While working for the Wall Street Journal's Washington bureau in 1993, journalist Asra Nomani played volleyball on the National Mall, explored the city's club scene and got her "socialization to America" with friend and colleague Daniel Pearl by her side.

This fall, more than five years after Pearl was murdered while reporting in Pakistan, Nomani will lead a for-credit journalism seminar at Georgetown University in Washington, D.C., that seeks to investigate the circumstances of his death.

"Journalists are a lot like the Marines," Nomani says. "We can't leave the truth behind. We couldn't save Danny, but we have to come together to try to find the truth that's left behind."

Classes such as these are not unusual in the world of collegiate journalism...

Nomani has a list of dozens of questions she hopes the course will be able to answer, including why Pearl was kidnapped, who financed and distributed the video of his death, what story Pearl was chasing, and whether Omar Saeed Sheikh, whom police have said was identified by others involved in the crime as the mastermind, had ties to Pakistani intelligence. Sheikh has been convicted and sentenced to death for his role in the plot; he is in jail in Pakistan awaiting an appeal, Nomani says.

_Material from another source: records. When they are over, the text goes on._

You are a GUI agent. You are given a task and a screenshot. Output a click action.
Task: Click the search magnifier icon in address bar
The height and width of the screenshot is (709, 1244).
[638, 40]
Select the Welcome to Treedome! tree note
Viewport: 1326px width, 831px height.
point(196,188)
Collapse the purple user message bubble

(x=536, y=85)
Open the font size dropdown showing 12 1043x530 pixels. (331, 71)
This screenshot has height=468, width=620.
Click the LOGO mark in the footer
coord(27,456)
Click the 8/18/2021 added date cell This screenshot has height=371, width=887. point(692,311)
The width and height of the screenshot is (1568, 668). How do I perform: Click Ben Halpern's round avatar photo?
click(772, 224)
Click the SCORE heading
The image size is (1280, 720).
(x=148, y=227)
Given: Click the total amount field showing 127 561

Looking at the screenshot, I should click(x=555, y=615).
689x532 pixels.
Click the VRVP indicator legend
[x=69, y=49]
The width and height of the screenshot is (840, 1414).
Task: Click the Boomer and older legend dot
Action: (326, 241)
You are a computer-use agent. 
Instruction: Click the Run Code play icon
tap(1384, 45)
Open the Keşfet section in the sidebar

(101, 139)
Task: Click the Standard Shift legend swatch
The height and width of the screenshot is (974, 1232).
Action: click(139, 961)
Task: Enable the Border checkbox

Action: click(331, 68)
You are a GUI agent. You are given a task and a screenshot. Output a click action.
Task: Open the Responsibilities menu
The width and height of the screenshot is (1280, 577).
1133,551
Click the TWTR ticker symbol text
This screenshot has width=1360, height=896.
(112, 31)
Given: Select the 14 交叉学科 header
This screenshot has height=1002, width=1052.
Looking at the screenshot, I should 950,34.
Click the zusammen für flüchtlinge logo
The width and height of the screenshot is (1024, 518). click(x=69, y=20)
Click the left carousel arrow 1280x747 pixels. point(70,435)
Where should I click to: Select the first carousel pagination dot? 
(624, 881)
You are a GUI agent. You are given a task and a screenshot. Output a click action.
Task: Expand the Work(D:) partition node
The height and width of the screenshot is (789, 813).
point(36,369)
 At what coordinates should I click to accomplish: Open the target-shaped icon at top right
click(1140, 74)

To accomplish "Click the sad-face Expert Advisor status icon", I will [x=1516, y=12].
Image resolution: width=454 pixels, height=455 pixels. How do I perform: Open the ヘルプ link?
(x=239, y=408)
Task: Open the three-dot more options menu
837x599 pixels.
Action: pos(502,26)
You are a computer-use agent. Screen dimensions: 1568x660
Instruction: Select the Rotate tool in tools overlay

The timing is right for the Georgetown project because in the years since Pearl's death, some American and Pakistani officials have retired, which frees them to speak more candidly, says Pearl's father, Judea Pearl.

The class will interview sources primarily in the USA, especially in Washington, although Nomani says she has identified people who will be flying through Washington and the group hopes to interview. She also says journalists in Nepal, Pakistan and the Middle East have volunteered to conduct field reporting.